『チトリヌ』①
そこは超次元世界マーモスタット。千年の封印を解き復活した魔王により、絶望の危機に瀕した世界。そんな世界を救うべく立ち上がったのは、伝説の刻印を受け継ぎし、伝承の勇者ハプスブルグ。
彼は数々の冒険の末、仲間と共に成長し、真の勇者への道を歩んでいく。
そして、彼は今苦悩していた。
ハプスブルグ一行は近郊にある「賢者の洞窟」でかれこれ三時間以上悩んでいた。
「どうするの?」
女エルフのサティが訊ねてくるが、ハプスブルグも首を傾げる他にはない。
「賢者の洞窟」へと入り、襲いかかってくるモンスター達を勇猛果敢に薙ぎ倒しながら突き進んだ勇者一行。そこまではいつも通りのクエストである。何の問題もなかった。

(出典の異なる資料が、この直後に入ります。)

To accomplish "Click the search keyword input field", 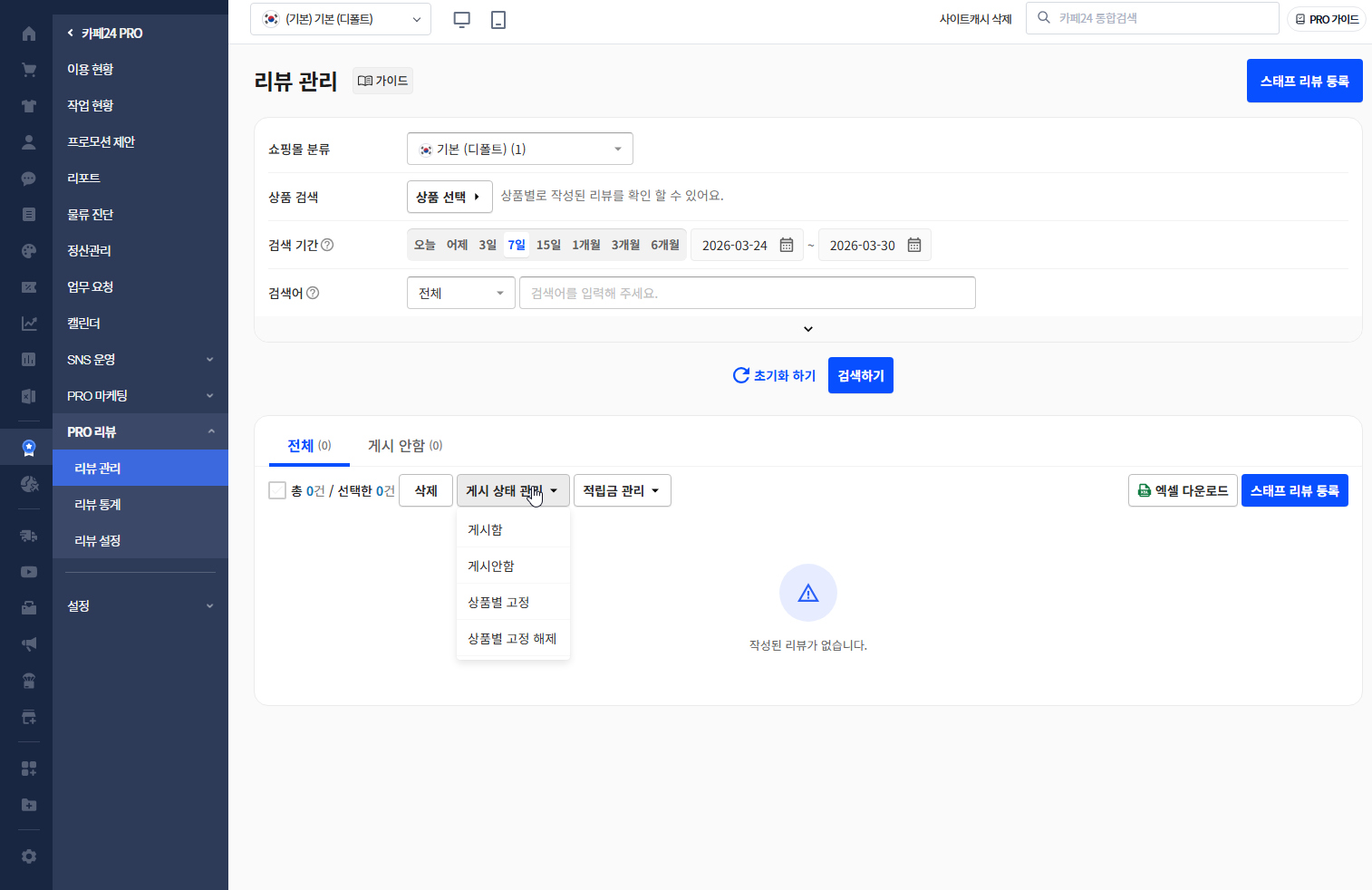I will pos(747,293).
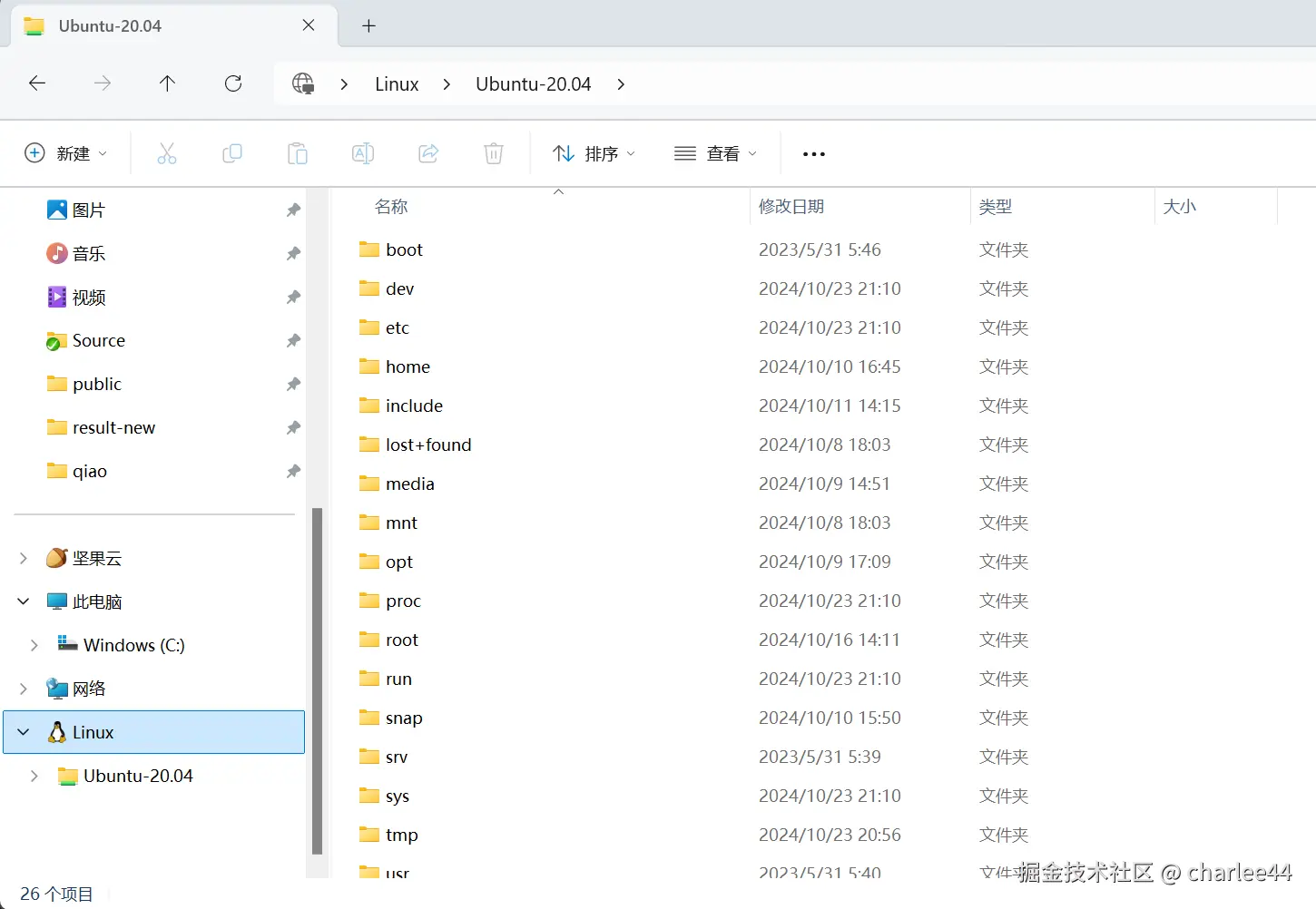Screen dimensions: 1316x909
Task: Click the Paste icon in the toolbar
Action: 298,153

――洞窟の最後に祭壇があり、壁に文章が綴られてあるのを見るまでは。
「石板の謎を解きし者に、じょうろを与えん」
その文字を見て、全員が頭を捻った。
謎とは一体何なのか。
石板とは?
そう思った瞬間、天井から何かが落ちてきた。
それは、石板だった。
一枚の石板が地面に着くと、更に上からもう一枚落ちてきて、地面に着くとまた上から新たな石板が落ちてくる。その繰り返しだった。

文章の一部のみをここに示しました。